Origin of the jingle dress is attributed to three different Ojibwa communities: Mille Lacs Indians, Red Lake Band of Chippewa and the Whitefish Bay Ojibwe. In both the Mille Lacs Indians and Whitefish Bay Ojibwe versions, the dress and the dance appeared in a recurring vivid dream that was realized about the year 1900. In both versions, the dream came to a Midewinini. In both dreams, there were four women, each wearing a jingle dress and dancing. Each dream also gave instructions on how to make the dresses, what types of songs went with them and how the dance was to be performed. In the Mille Lacs' version, the Midewinini upon awakening, with his wife made four dresses. He showed his wife how to dance in the dress, which he showed to the four women he had dreamed about, by calling the four women who in his dream wore them, dressed them in the dresses, brought them forth at a dance, told the people about the dream, and how the way the Midewikweg were to dress and dance.

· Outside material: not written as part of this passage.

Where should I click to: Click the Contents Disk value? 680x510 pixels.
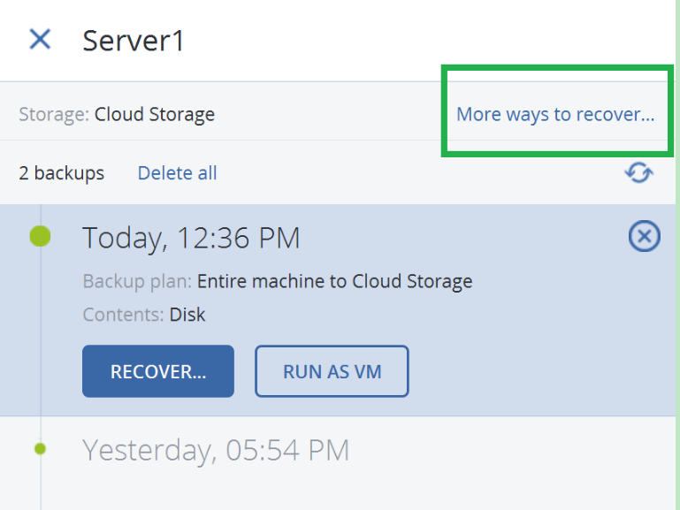187,315
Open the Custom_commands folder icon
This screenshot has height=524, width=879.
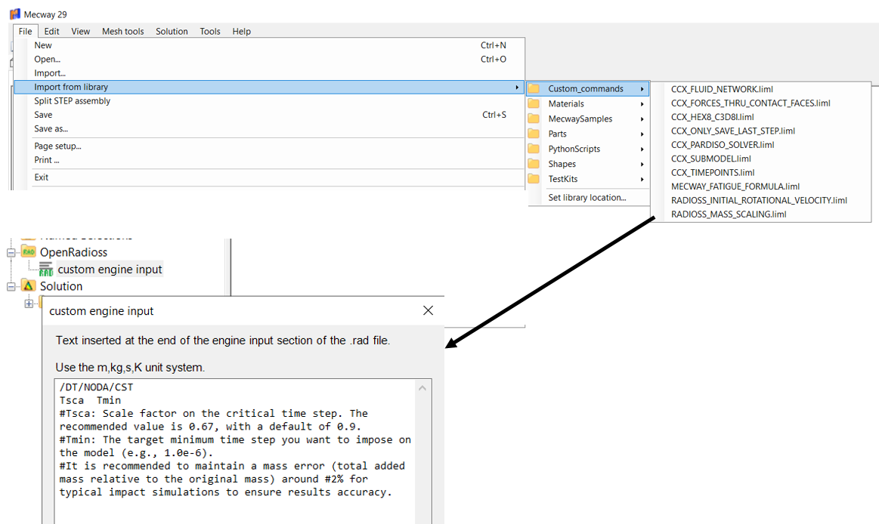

The Mille Lacs' version of the story continues that the reason for this recurring dream was because the daughter of the Midewinini was gravely ill. When it came time for the drum ceremony, the man and his wife brought their little girl. They sat at the ceremony, and the girl laid on the floor because she was quite ill. After the ceremony, the Midewinini got up and told the people about his dream. Then he brought out the four women and said they were going to dance in the style he had dreamed about. The drum started, the people began to sing, and the women danced. Soon, their daughter perked up, lifted her head to watch the women dance. As the evening went on, pretty soon she was sitting up and watching. Before the night was over, the girl was so moved by the dancers that she was following the women and dancing around.

Whitefish Bay's version is nearly identical, but with the ill child being the granddaugher of the Midewinini. One night he had a vision of a spirit in a dress and the spirit told him that if he made this dress and put it on his grand daughter that she would become well. The medicine man made the dress and brought his grand daughter to the dance circle. The first round around the circle the girl could not walk so she was carried. The second time around the girl could walk but still needed help from some of the woman in the community. The next time around the circle the girl was able to walk by herself.

Due to both versions of the story, some women adopted the jingle dress as a healing dress. People often give jingle dress dancers tobacco to have them pray for themselves or people they care for that are not well.

Due to the strong family connections between the Removable and Non-Removable Mille Lacs Indians of the Mille Lacs and White Earth Indian Reservations, the Mille Lacs Indians' version spread to White Earth and to other Ojibwe Reservations. In the late 1920s, the White Earth people gave the jingle dress to the Lakota and it spread westward into the Dakotas and Montana.